• Excerpted data:
[Start of section]

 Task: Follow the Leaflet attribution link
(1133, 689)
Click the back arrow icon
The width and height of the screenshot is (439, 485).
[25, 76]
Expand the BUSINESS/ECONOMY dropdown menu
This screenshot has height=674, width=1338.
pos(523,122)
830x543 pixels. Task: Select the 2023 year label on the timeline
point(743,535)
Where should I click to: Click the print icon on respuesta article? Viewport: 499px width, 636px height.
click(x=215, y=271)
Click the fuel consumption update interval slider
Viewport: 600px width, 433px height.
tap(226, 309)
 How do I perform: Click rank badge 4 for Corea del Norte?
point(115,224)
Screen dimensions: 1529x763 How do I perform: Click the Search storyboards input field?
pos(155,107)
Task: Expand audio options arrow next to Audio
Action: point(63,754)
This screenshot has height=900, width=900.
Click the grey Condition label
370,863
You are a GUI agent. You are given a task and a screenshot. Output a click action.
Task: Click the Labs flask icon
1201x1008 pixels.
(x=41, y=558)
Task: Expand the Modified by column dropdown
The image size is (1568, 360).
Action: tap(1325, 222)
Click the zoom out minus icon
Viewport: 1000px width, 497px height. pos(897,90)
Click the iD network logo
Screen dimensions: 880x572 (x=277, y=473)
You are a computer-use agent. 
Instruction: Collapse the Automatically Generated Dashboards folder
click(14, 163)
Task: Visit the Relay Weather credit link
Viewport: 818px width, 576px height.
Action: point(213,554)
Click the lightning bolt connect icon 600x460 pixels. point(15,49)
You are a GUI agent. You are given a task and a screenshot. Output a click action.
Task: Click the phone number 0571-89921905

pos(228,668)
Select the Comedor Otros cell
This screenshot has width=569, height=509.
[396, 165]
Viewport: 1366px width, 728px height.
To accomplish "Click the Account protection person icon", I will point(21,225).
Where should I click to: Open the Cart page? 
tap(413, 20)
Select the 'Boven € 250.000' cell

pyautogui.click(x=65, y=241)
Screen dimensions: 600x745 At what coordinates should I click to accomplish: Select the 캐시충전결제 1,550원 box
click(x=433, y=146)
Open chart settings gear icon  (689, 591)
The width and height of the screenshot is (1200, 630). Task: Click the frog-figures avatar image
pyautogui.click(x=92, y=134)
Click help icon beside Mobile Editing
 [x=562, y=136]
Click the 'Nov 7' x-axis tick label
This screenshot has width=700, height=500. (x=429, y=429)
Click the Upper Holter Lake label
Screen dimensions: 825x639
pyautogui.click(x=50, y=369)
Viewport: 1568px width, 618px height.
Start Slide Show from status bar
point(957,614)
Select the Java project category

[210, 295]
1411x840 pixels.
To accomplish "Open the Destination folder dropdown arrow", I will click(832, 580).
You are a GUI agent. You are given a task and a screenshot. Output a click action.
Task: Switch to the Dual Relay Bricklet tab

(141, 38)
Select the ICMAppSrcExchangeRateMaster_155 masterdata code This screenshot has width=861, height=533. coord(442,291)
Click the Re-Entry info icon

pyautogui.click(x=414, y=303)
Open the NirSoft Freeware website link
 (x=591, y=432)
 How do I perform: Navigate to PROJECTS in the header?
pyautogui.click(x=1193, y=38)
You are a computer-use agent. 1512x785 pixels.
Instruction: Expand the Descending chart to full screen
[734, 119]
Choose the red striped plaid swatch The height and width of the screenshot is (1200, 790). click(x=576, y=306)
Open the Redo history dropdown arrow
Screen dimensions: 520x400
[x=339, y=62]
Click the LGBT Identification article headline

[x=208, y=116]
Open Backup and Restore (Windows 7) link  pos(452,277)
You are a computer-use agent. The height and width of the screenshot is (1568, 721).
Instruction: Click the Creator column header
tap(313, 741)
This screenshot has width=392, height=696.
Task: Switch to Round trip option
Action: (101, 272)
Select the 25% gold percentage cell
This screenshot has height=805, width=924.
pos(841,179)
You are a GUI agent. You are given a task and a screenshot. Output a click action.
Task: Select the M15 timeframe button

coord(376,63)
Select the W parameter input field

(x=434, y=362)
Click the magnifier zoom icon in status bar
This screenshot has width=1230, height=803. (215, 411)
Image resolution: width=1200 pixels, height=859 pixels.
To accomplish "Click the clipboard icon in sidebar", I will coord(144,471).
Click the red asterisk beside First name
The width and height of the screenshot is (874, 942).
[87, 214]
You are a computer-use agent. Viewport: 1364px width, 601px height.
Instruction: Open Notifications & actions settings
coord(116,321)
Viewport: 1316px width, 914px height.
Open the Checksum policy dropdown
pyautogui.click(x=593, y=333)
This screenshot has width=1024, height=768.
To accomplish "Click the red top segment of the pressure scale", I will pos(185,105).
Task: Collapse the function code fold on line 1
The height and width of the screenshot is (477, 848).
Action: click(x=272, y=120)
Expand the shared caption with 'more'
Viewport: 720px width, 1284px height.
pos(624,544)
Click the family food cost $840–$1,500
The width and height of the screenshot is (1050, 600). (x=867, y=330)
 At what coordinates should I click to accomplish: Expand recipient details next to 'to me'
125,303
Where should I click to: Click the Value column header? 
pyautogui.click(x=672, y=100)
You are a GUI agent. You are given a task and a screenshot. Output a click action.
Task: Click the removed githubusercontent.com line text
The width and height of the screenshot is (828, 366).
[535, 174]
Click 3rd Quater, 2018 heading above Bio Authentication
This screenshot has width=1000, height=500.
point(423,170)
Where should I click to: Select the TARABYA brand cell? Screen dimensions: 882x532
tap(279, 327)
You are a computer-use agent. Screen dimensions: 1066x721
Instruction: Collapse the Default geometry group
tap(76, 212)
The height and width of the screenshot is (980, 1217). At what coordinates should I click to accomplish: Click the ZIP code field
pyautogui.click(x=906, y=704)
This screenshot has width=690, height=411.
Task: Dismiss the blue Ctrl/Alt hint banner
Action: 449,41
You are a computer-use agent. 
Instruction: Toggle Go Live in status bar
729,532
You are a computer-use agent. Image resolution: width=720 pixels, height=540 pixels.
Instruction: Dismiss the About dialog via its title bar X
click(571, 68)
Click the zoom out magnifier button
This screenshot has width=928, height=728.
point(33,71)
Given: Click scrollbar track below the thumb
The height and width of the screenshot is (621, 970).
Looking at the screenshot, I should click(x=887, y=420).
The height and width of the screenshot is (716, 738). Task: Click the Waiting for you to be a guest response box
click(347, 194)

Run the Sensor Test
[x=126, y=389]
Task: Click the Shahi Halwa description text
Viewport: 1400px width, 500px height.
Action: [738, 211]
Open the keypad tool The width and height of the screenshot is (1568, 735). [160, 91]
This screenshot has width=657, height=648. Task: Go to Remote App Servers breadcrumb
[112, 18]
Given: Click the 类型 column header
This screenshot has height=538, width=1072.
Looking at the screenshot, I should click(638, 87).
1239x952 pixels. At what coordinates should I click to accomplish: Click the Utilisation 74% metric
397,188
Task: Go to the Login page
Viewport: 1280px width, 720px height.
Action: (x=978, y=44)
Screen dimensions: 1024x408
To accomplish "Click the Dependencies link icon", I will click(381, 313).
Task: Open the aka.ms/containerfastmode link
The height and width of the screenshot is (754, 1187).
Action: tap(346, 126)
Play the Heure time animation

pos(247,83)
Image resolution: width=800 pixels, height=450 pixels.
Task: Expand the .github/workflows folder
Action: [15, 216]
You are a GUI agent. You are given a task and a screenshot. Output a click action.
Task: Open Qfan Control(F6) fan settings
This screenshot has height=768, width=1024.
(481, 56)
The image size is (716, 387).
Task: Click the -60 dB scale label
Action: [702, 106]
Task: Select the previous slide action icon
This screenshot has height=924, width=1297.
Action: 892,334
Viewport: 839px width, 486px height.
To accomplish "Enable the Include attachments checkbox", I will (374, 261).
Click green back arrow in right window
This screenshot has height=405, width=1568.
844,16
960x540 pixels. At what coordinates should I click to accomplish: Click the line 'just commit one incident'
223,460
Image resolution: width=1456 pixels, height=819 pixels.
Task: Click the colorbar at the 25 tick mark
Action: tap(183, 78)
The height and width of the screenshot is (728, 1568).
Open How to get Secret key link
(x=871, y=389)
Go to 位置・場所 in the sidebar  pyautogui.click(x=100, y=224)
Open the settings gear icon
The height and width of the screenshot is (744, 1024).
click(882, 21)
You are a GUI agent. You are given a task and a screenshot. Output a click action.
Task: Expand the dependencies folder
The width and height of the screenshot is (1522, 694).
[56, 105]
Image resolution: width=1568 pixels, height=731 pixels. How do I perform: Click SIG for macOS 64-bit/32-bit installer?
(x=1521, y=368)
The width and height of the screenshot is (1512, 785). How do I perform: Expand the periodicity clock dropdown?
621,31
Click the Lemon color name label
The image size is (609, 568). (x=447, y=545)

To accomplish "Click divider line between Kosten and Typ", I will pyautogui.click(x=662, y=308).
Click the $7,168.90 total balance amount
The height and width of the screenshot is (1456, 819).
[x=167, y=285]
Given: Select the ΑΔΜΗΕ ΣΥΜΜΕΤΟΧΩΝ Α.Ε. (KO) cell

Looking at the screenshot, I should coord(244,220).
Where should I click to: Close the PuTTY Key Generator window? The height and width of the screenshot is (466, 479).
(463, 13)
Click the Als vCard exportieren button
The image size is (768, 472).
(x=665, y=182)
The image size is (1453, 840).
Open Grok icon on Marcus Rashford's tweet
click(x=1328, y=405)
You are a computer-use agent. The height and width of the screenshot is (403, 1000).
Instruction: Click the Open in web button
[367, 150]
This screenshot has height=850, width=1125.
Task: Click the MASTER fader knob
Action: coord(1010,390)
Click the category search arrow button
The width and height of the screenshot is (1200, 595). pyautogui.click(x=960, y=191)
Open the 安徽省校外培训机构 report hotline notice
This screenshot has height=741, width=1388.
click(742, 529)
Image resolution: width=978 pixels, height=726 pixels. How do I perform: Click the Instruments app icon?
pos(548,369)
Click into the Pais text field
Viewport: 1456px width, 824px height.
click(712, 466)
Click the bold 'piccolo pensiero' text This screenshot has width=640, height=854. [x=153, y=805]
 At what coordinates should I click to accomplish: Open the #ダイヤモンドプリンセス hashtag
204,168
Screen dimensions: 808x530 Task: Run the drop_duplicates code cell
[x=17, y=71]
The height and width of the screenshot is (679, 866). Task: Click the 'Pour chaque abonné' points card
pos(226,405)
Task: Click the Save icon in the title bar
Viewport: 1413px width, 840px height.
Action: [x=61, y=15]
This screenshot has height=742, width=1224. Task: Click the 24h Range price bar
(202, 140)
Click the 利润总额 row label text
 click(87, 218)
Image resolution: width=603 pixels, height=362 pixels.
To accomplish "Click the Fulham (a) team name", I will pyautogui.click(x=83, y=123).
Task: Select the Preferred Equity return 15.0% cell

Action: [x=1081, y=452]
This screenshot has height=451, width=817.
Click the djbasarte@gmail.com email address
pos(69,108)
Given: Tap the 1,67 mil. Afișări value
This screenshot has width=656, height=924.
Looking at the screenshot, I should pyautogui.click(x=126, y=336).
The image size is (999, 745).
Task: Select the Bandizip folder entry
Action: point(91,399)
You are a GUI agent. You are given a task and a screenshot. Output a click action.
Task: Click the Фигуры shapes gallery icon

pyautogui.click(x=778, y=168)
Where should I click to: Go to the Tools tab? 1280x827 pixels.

[End of section]

• Aim of the task: Copy the stretch of the records above that runs from the line with "Click the LGBT" through the line with "Viewport: 1316px width, 914px height.". Both end lines belong in the copy, and nothing else does.

• Response area:
Click the LGBT Identification article headline

[x=208, y=116]
Open Backup and Restore (Windows 7) link  pos(452,277)
You are a computer-use agent. The height and width of the screenshot is (1568, 721).
Instruction: Click the Creator column header
tap(313, 741)
This screenshot has width=392, height=696.
Task: Switch to Round trip option
Action: (101, 272)
Select the 25% gold percentage cell
This screenshot has height=805, width=924.
pos(841,179)
You are a GUI agent. You are given a task and a screenshot. Output a click action.
Task: Select the M15 timeframe button

coord(376,63)
Select the W parameter input field

(x=434, y=362)
Click the magnifier zoom icon in status bar
This screenshot has width=1230, height=803. (215, 411)
Image resolution: width=1200 pixels, height=859 pixels.
To accomplish "Click the clipboard icon in sidebar", I will coord(144,471).
Click the red asterisk beside First name
The width and height of the screenshot is (874, 942).
[87, 214]
You are a computer-use agent. Viewport: 1364px width, 601px height.
Instruction: Open Notifications & actions settings
coord(116,321)
Viewport: 1316px width, 914px height.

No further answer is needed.